Hopes that central bankers would start rolling back months of rate hikes have faded in recent weeks, on worries that inflation pressures will persist in coming months, not least due to soaring oil prices.
All eyes are on a key speech by Federal Reserve chief Jerome Powell later Monday, ahead of the central bank's next policy meeting at the end of October -- but already US Treasury yields were again rising as bond markets softened.
"The Fed and ECB are practically done with hikes. Rather it's all about the risk that rates don't get cut -- by enough, or in a timely fashion," analysts at ING said in a research note.
Early gains seen in Europe on news of the US government funding deal were reversed after futures trading indicated opening losses on Wall Street, where analysts noted that the latest debt agreement is only a temporary fix for a few weeks.
"Investors are clearly not impressed by the latest kicking of the can down the road.

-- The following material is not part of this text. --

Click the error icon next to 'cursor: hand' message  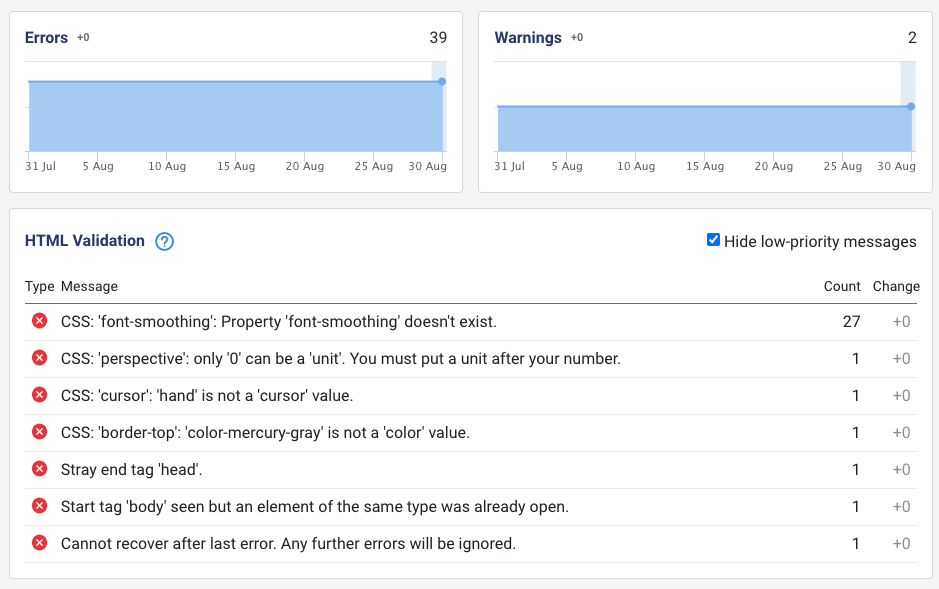38,395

So, the focus has quickly returned to rising oil prices, and high interest rates," said Fawad Razaqzada, a market analyst at StoneX.

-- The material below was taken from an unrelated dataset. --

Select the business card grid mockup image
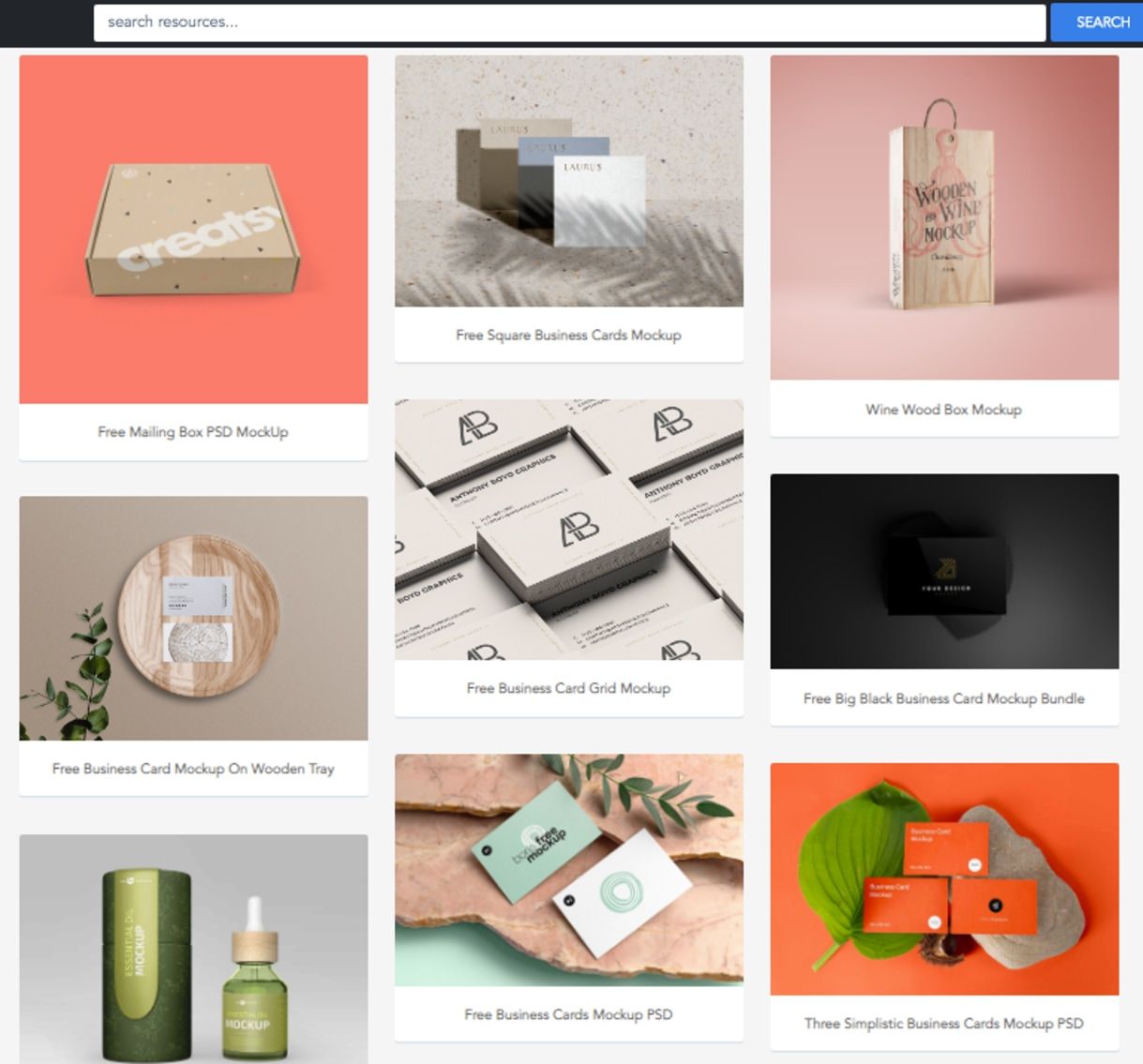The image size is (1143, 1064). tap(569, 530)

Even a eurozone unemployment rate that fell to 6.4 percent in August failed to lift sentiment.
"It's been a testing time for markets as investors weigh up the likelihood of sticky inflation and interest rates remaining higher for longer," said Russ Mould, investment director at brokerage AJ Bell.
In Asia, Tokyo closed slightly lower, giving up early gains spurred by a positive Bank of Japan business confidence survey as sentiment reverted to risk-avoidance.
The Tankan survey showed increasing optimism among Japan's largest manufacturers for a second-straight quarter.
Asian markets were somewhat subdued with Hong Kong, South Korea and India closed for holidays, while markets in mainland China were closed for a week-long holiday.
Among those trading, Singapore, Sydney, Wellington, Kuala Lumpur and Manila were in the red while Taipei, Jakarta and Bangkok saw gains.
On foreign exchange markets, the yen was weakening towards the 150 level against the dollar, which was also rising against the euro.
The yen's weakness is fuelling speculation that the government may step in to prop up the currency, which has been hammered by the Bank of Japan's refusal to move away from its ultra-loose monetary policy even as the Fed considers lifting interest rates further.
Oil resumed its climb on Monday, continuing to be lifted by extended output cuts by key suppliers Russia and Saudi Arabia, as investors await an OPEC ministerial meeting on Wednesday.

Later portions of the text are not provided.